111 Neb. 166 | Neb. | 1923

Shepherd, District Judge.

Owen L. Jones purchased an Ampico Franklin piano from the Ross P. Curtice Company, appellant, on a conditional sale contract note, a note of the kind long upheld by the courts and now generally used throughout the state. Shortly afterward the company shipped the instrument with bench, cabinet and records to Jones at Wymore, Nebraska, where the latter was then staying. It was received there and delivered, as appellant contends, to Owen L. Jones, through his brother, R. J. Jones. It is established that this brother receipted to the Chicago, Burlington & Quincy Railroad Company’s agent for it, “O. L. Jones, by R. J. Jones,” and thereupon proceeded to load the piano on a wagon for the purpose of hauling it to the house where Owen L. Jones then was. In the loading, however, the instrument fell to the ground and was considerably damaged. R. J. Jones immediately telephoned the Curtice company (the telephone conversation was excluded by the court) and arranged for the return of the piano to it for repairs. This was promptly done. Owen L. Jones died shortly thereafter. Upon completion of the repairs the company wrote the attorneys for *168his estate informing them of the fact and requesting advice as to the piano’s disposition. The attorneys wrote back advising the company to file its claim for repairs, saying that the piano had been damaged in shipment and that the estate could not be compelled to take it, and suggesting that it be sold. In an earlier letter they stated that they were the attorneys in charge of the settlement of the estate, requested appellant to take proper care of the piano, and advised it that the bench, etc., were subject to the company’s order. The court ruled out both of these letters.

In due course, no settlement having been made, appellant filed claim against the estate of the deceased, both for the price of the piano and for its repair bill. The claim was disallowed in the county court. The district court directed a verdict for the defendant on appeal; and the case is now here for review.

Other pertinent facts are that the said Owen L. Jones signed the contract note, “O. L. and R. J. Jones, by Owen L. Jones,” and paid $200 on it, $100 in cash and $100 in services; also, that the bench, cabinet and records had never been returned to the appellant.

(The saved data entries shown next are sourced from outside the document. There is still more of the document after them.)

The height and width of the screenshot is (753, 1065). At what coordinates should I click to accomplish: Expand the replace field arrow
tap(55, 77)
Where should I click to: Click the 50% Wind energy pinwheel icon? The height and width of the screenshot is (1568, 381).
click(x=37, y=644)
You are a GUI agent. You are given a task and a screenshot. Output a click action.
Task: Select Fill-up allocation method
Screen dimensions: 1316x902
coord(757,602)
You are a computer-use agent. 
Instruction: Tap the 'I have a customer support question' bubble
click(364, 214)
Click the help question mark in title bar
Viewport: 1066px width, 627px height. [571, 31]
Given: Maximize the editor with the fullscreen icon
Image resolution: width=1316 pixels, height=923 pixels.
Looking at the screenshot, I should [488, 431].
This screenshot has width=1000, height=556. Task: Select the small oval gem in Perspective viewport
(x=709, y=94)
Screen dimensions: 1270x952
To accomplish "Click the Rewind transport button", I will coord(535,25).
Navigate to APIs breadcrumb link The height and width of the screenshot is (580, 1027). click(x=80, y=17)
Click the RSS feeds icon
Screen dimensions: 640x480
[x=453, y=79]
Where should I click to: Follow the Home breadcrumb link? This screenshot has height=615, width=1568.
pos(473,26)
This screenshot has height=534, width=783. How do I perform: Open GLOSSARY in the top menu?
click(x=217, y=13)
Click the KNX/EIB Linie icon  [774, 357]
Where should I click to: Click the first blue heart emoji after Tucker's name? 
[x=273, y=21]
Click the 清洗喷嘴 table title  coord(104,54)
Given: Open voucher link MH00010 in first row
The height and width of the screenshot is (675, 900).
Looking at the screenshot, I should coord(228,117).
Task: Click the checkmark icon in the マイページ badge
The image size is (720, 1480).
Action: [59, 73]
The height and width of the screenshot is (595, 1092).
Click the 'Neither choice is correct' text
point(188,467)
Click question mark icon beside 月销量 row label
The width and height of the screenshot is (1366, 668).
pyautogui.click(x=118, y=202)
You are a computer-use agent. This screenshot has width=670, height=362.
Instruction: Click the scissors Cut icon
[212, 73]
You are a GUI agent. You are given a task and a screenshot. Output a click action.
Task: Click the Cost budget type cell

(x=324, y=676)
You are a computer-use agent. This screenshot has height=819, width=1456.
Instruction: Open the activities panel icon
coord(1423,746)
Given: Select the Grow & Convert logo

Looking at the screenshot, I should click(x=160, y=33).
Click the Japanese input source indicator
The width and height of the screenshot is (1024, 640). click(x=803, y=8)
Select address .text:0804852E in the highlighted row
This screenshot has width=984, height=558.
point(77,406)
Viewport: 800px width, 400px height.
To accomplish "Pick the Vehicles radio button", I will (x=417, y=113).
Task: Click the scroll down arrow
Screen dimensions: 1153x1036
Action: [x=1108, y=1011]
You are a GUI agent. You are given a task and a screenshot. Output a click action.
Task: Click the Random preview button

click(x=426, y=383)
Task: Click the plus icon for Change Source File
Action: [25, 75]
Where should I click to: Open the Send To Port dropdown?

In the amended petition the appellant declared on the contract note and on the bill of repairs in separate counts, setting out the note in hsec verba and duly making all necessary allegations as to the facts above recited. Granting that the contract is valid and enforceable, the petition fully stated a cause of action on each of the two counts referred to. The appellee, Estate of Owen L. Jones, deceased, answered by its administrator, admitting the execution of the contract note and that Owen L. Jones had paid $200 thereon, and averring that appellant had been fully paid all sums due on said contract, and that the piano was never delivered to said Jones, but retained in the possession of the appellant. The answer further states that Jones was ill and physically and mentally incompetent to transact business when the contract was entered into, and that the piano “came to Wymore and was shipped back to the plaintiff” without his knowledge. The answer also generally *169denies the second cause of action. The appellant filed reply denying all of the allegations of the answer except those admitting the allegations of its petition.

Complaint is made because the court refused to permit William A. Howland, treasurer of the plaintiff company, to testify concerning a telephone call which he received from R. J. Jones, of Wymore, Nebraska, requesting that certain repairs be made on the piano; also in refusing to receive in evidence that portion of the deposition of Marshall E. Johnson concerning a telephone call which he received from R. J. Jones, in which said Jones stated that the piano had been damaged and was being returned to the plaintiff for repairs; also because the court directed a verdict for the appellee, defendant.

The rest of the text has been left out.